General information
- Type: Atmospheric satellite
- National origin: United Kingdom (UK)
- Manufacturer: Facebook Ascenta
- Number built: 2

History
- First flight: 28 June 2016
- Retired: 26 June 2018

= Facebook Aquila =

Experimental solar-powered drone developed by Facebook

The Facebook Aquila was an experimental solar-powered drone developed by Facebook for use as an atmospheric satellite, intended to act as relay stations for providing internet access to remote areas.

The Aquila first flew on 28 June 2016, with a second aircraft successfully flying in 2017. Internal development of the Aquila aircraft was stopped in June 2018.

==Development==

Aquila was developed by Facebook's Connectivity Lab. The prototype airframe design and construction was led by Ascenta, a Somerset, England-based company acquired by Facebook in 2014.
Several scale models of the Aquila were built and flown to prove the concept prior to the full-scale prototype being built.

Following construction at Ascenta's factory in Bridgwater, England, the Aquila prototype was disassembled and shipped to Arizona, where it was first flown on 28 June 2016. The 96-minute flight was considered successful. However, during landing, the aircraft touched down short of the intended landing zone and was damaged; the National Transportation Safety Board conducted an investigation into the accident, as the drone suffered a structural failure just before touching down. The aircraft was designed such that a production version would be able to support continuous flight in the stratosphere for 90 days.

Following the crash, the Aquila design was modified with wing spoilers, additional flight and structural sensors, revised autopilot software, a smoother finish, and a mechanism intended to stop and lock the propellers in a horizontal position before landing. A second prototype flew successfully on 22 May 2017 for one hour and 46 minutes.

In November 2017, a partnership with Airbus was announced to further develop Aquila and the "high altitude platform station broadband connectivity system" (HAPS) project. The same month, it was announced that Aquila would be displayed at the Victoria and Albert Museum during its 2018 exhibition, "The Future Starts Here".

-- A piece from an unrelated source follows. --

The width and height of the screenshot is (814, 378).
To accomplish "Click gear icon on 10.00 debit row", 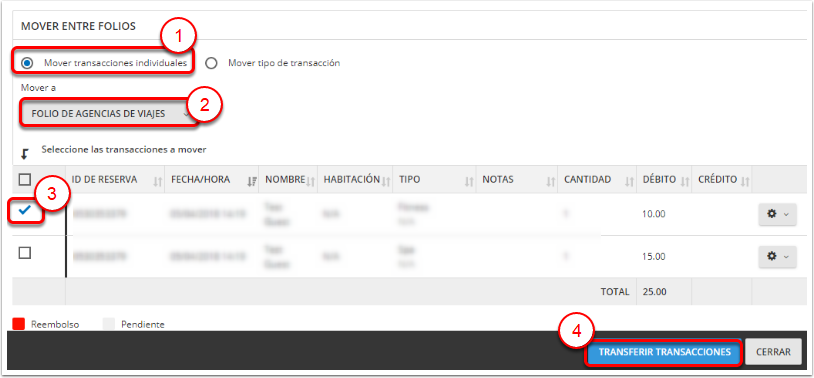I will [771, 214].
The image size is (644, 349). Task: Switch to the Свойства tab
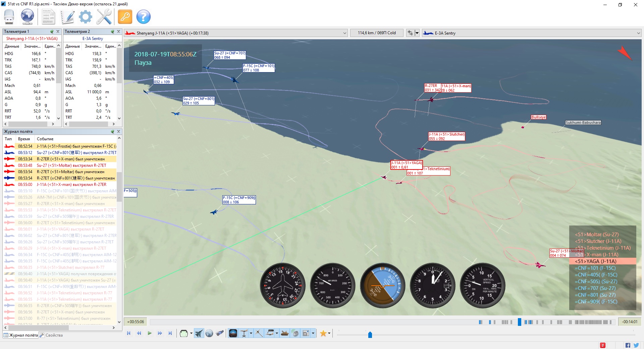(51, 335)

In June 2018, as aerospace manufacturers started designing and building HAPS, Facebook decided to stop its program to work with partners like Airbus on HAPS connectivity and their technologies like flight control and high-density batteries. In 2018, it was reported that Facebook and Airbus scheduled test flights in Australia using the latter's Zephyr drone technology. Zephyr shares the same blueprint with Aquila as it also uses solar power.

==Design==
The drone had a wingspan roughly the same as an Airbus A400M Atlas, and had a maximum gross weight of 937 lb. Aquila was of flying wing configuration, the upper surface of the wing being covered in solar cells to power the aircraft's four electric motors; batteries, composing half the aircraft's weight, provided power storage for night flight. Aquila was claimed to use the same amount of power as three blow dryers. While the prototype used a launch trolley to become airborne, production Aquilas were intended to be launched using helium balloons, carrying the aircraft to their operational height and releasing them; landings would have taken place on grassy surfaces.

Aquila was intended to fly at altitudes of up to 90000 ft during the day, dropping to 60000 ft at night, with an endurance of up to three months, providing Internet service to a 50 mi-radius area below its flight path; if communications spectrum was assigned for the project, it would allow the 66% of Earth's surface that has poor or no internet access to be connected. The technology, which used high-bandwidth lasers to beam the Internet to remote locations, was intended to provide access to 4 billion users, particularly in sub-Saharan Africa.